Meteorologist Sean Potter, writing for Weatherwise magazine, opens his retrospective on the weather of 9/11/2001 like this:
“Tuesday, September 11, 2001, dawned temperate and nearly cloudless in the eastern United States.”
The still, clear weather enabled the hijacked flights to take-off and may have assisted the terrorists in carrying out their plots. As Potter explains:
It certainly aided them in navigating and finding their targets, as none of the hijackers was a professional pilot, though several had taken pilot training courses in the United States. “For those heading to an airport,” the 9/11 Commission report stated, “weather conditions could not have been better for a safe and pleasant journey.” The 8:51 a.m. temperature reading was 68°F at Central Park, 72°F at La Guardia, and 73°F at both JFK and Newark Airports.
Both today and in 2001, the picture perfect late summer (or early fall) weather resulted from sprawling areas of high pressure.

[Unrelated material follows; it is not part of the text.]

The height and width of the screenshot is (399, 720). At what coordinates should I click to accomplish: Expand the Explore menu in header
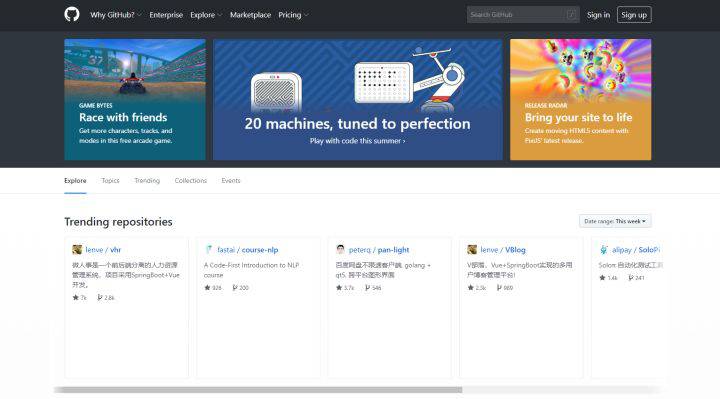click(x=206, y=15)
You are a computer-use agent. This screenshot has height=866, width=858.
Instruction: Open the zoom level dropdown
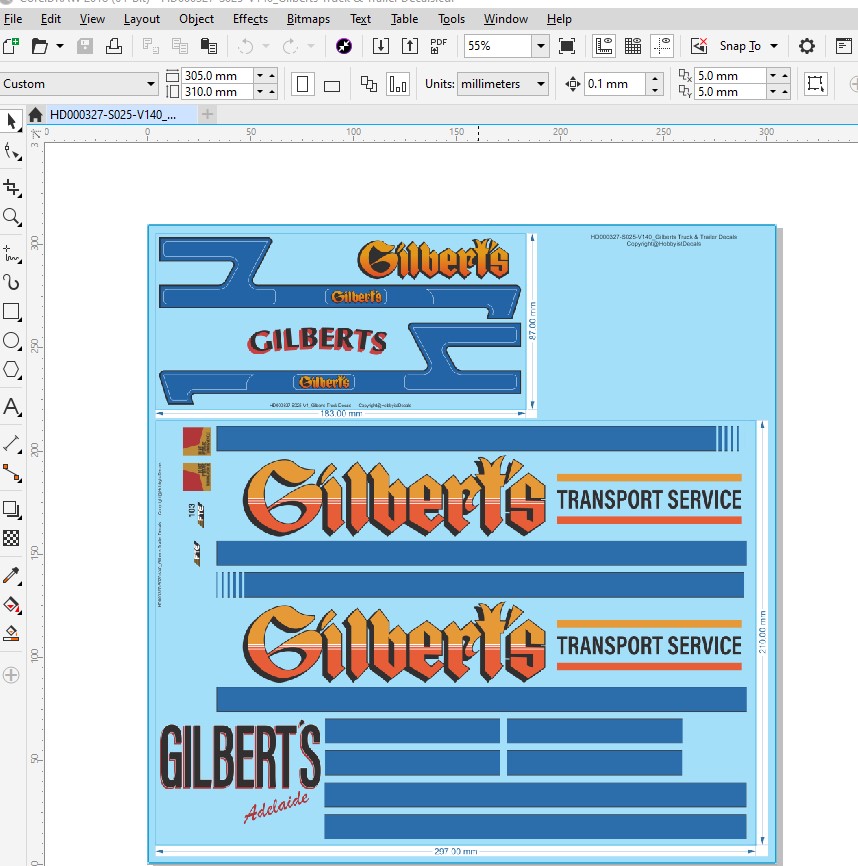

Today’s conditions are slightly cooler compared to 2001 in the East for two reasons: 1) The high pressure area is stronger than its 2001 counterpart. 2) It’s centered smack dab over the East Coast today whereas it was focused on the Ohio Valley in 2001.
Morning lows ranged from mid-50s to mid-60s (between the cooler suburbs and urban areas) in 2001 in both the New York City and Washington, D.C. regions. Today’s lows ranged from the more crisp upper 40s to upper 50s.
Under full sunshine, high temperatures promise to be very similar today compared to the low 80s of 2001, maxing out in the upper 70s.
It’s interesting to note that in both years, there were active tropical systems in the mid-to-high latitudes near or just off the East Coast of North America. In 2001, after a close brush with Bermuda, hurricane Erin spun several hundred miles east of New England.
Today, tropical storm Leslie is lashing Newfoundland - having followed a similar track to Erin.
Mercifully, the skies are smoke-free.